The heart of prayer is a praying heart

Ephesians 3:14-21

Picture a group of kids flying a kite. Share their delight as the kite swoops and soars and the strings tug on their fingers. Feel their anguish and disappointment as the kite crashes and the strings become tangled. And their mounting frustration as they try to get the strings untangled, their tiny fingers making things worse.

 

Finally, one of them says: ‘let’s ask dad’

 

Prayer is all too often a last resort for Christians when it should be the first – as it was for Paul: why? Because life is simply impossible without prayer. But prayer is not primarily a technique or a discipline. First and foremost it is a relationship

 

1) Who are we talking to?

Christians believe that God has revealed himself as a Trinity, Father, Son and Holy Spirit (as Paul says in Ephesians 2:18). Here he stresses two things about this God:

i) great (14): he is the creator of all – especially us (individuals and community); he has infinite power (20) and unfathomable resources (16)
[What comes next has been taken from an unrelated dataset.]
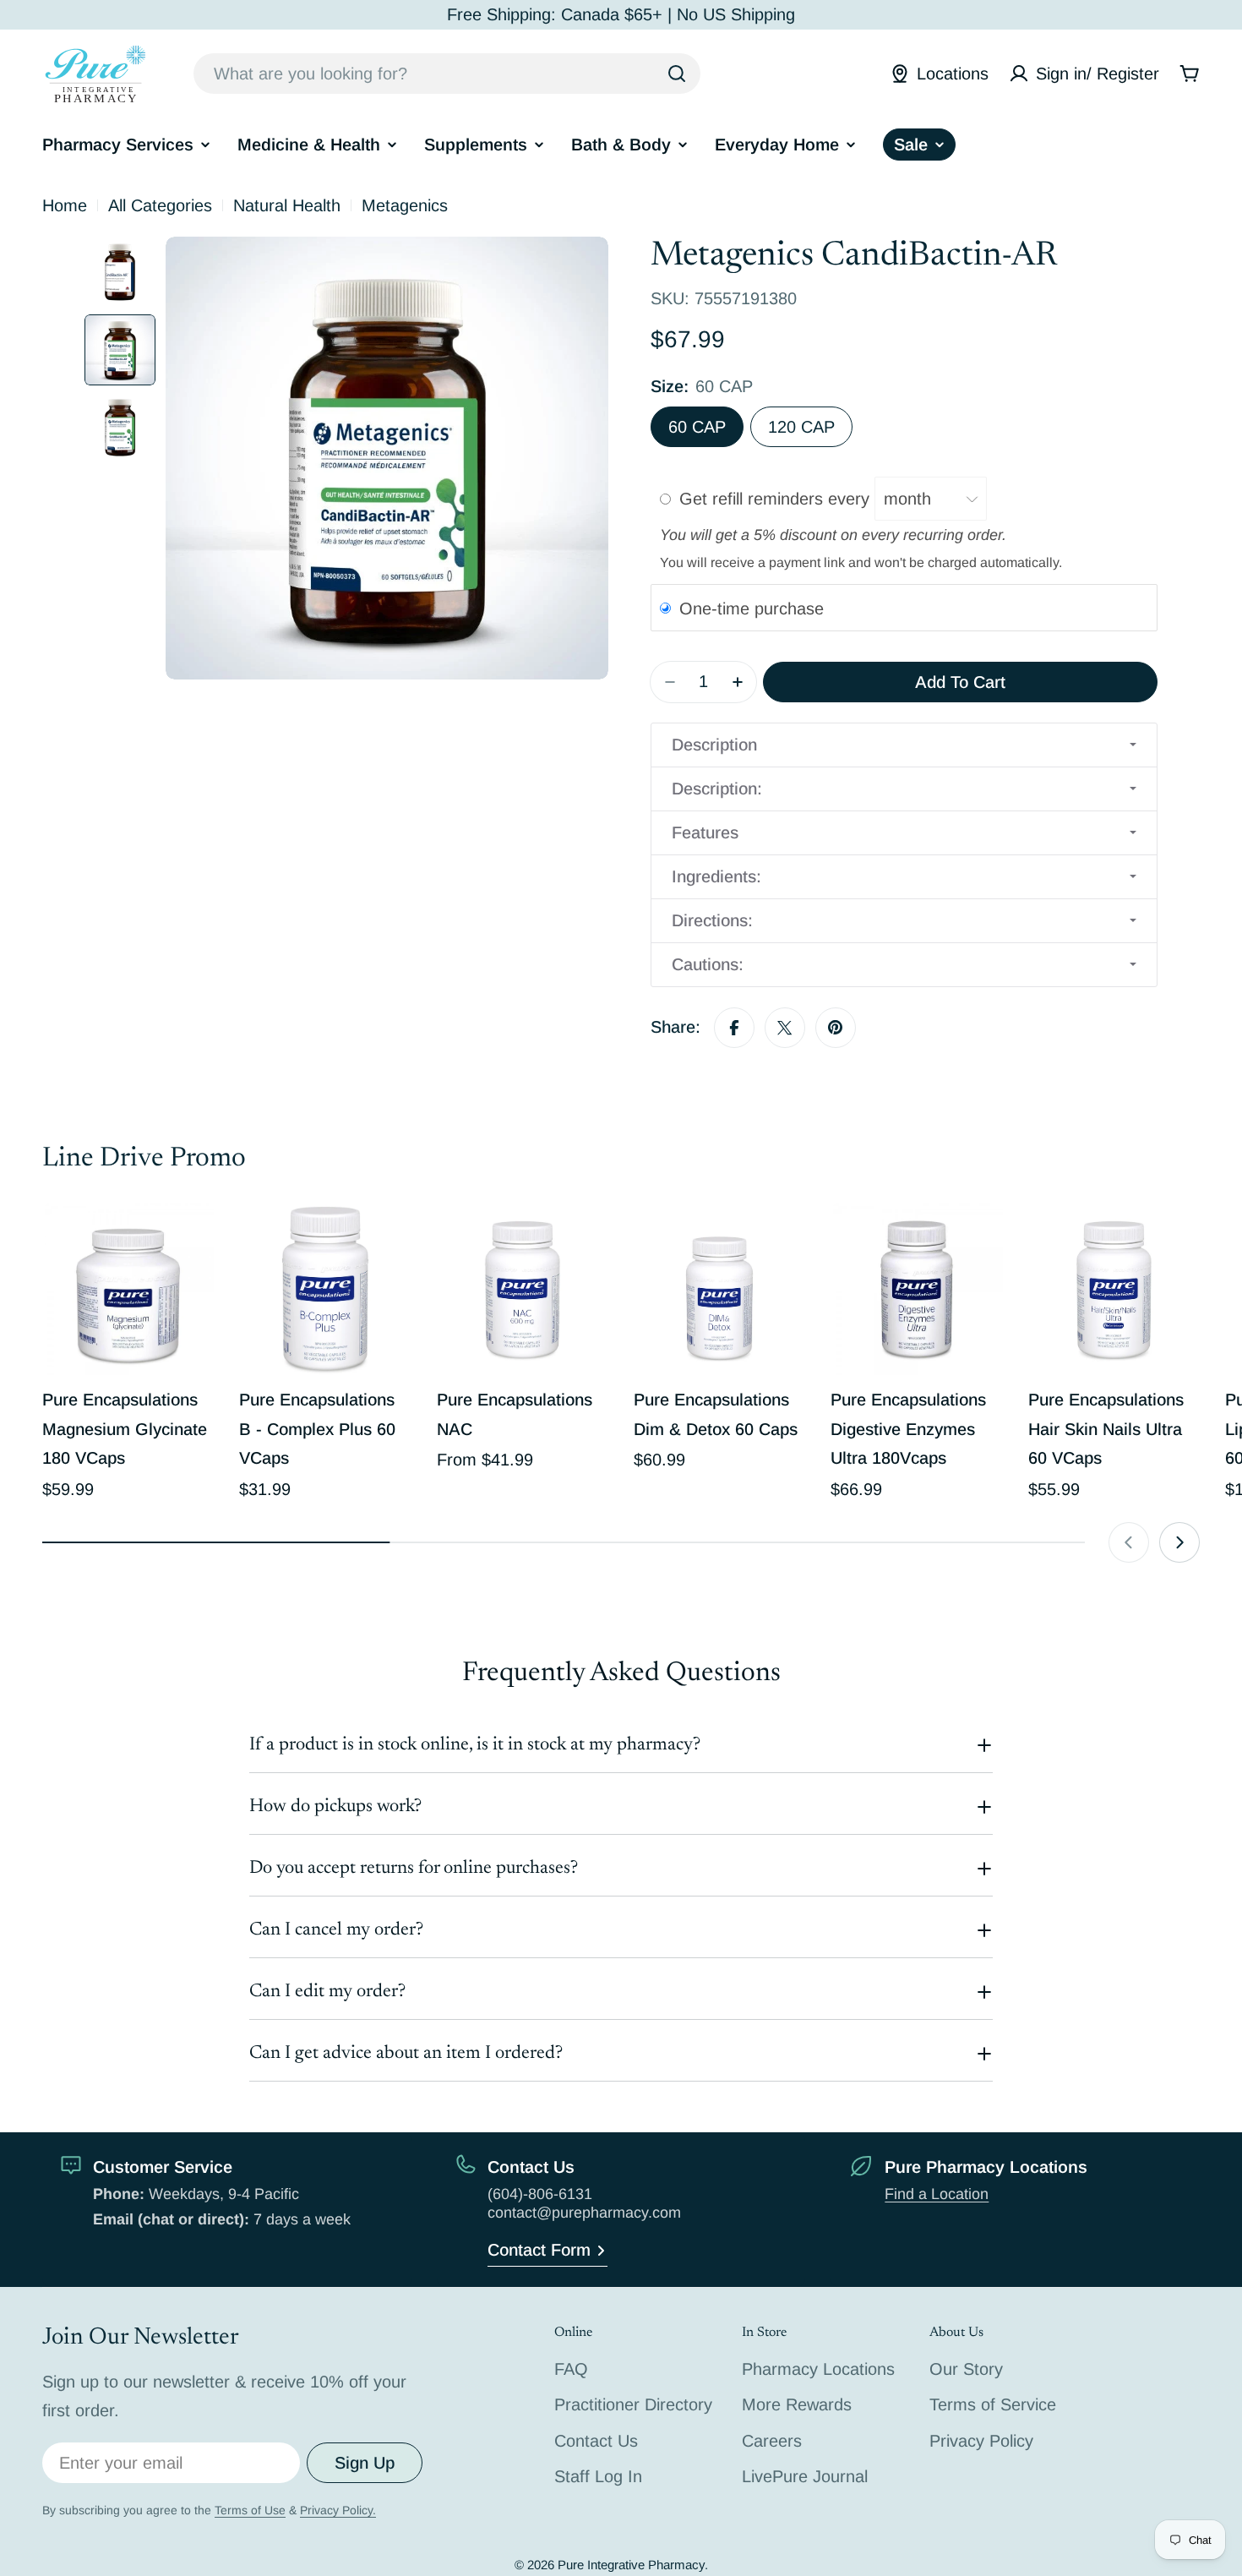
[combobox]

i) generous (16) he gives not ‘out of’, but ‘according to’ If Bill Gates gives me tenner that’s out of not according to because it leaves him £10 poorer (big deal!). When God gives his resources are not depleted at all.

 

Prayer really is impossible unless we know who we’re talking to: do we?

 

2) What are we asking for?

The simple answer is power (16,18,20). Paul prays that we’ll be filled with the power to have a lifestyle that can come only from God:

i) strength in our inner being (16): there is a contrast here between ‘inner’ & ‘outer’ (as there is in 2 Corinthians 4:16-18). So often we focus on externals – health, growth, success, money, parking spaces – but Paul’s focus is on our internal life: the new nature – what forms and controls our character as followers of Jesus. And how will we be so strengthened? Through the Holy Spirit (16b): he is the creator of our new nature, the bringer of transformation: so, let’s pray for it!

ii) hearts fit for a king (17) when we buy a house, we want to turn it into home through lots of DIY – building, decorating, adding personal touches. Jesus takes possession of pretty dilapidated properties – rising damp, dry rot, not fit for human habitation: we’re foul mouthed, gossips, selfish, full of impure thoughts, unkind deeds, greedy, thieving, liars – and that’s just ministers!

God wants to change us into dwelling places fit for his Son – hallelujah! So, he strengthens our inner beings (16b) and plants us in good soil of his love (17) – he invests in us coz he thinks we’re worth it: This is God’s work and ours and we’ll fail if we don’t pray!

iii) grasping his love (18-19a): this is the motive for i) & ii):

ü   intellectual – we need to grasp the enormous sweep of God’s plan to restore all things through the cross and create a new people for himself in Jesus (chapters1-2)

ü   emotional – rooted, grounded, immersed, flooded with God’s love – deep enough to reach down into the deepest, darkest place that we fall into, long enough to last our whole lives through, broad enough to encompass people of all kinds, races, backgrounds, achievements; high enough to lift us up to where he is (Ephesians 2:6).  Do we know how much God loves us? Have we felt it? Has his love melted our hearts?

This is the context of our praying

iv) growing up (19b) The amazing goal of all God’s work in us is that we grow up to be humans as God intended, his image gloriously restored in us (Col 3:10)

 

Now, we need to note that all this (i-iv) happens in community ‘his whole family’ (14) ‘with saints’ (18) ‘church’ (21) – we can’t be praying on our own all the time; we need each other.

 

3) Why are we bothering?

3:14 ‘for this reason’ – it’s what God wants; it’s his goal for us, the reason he sent Jesus and filled us with the Holy Spirit – so our praying should be marked by two things:

i) asking: this whole section is Paul’s prayer: it should be ours

ii) living: God wants others to see his glory reflected in us as we pray and live before watching world. Prayer is not about withdrawing from the world so that we can be ‘holy’. It’s about being strengthened and transformed by God so that we’ll be holy in the world – and people will see it.

 

We’re like kids with tangled kite strings unable to take off into the kind of lives we know God wants for us. God wants to renew and remake us in his image so that he might be glorified in and through us. It’s why we pray (on our own and as a church): are we up for that?

 

Questions for discussion

 

How easy do we find it to pray on our own? In groups?

 

What assists us in our prayers? [list books, liturgies, places, anything that helps]

 

What should we be asking God for in the light of this passage?

 

What does it mean for God to be our Father?

 

Think of a time when you were very aware of God’s immense love for you: do you feel able to share that story with your group?

 

What is the key thing we ought to be praying for as a church at this time [Simon and Brian would love to hear what you think!]

 

How aware are we of the Holy Spirit helping us to pray?

 

Do we pray regularly with another person? Do we/would we find that helpful?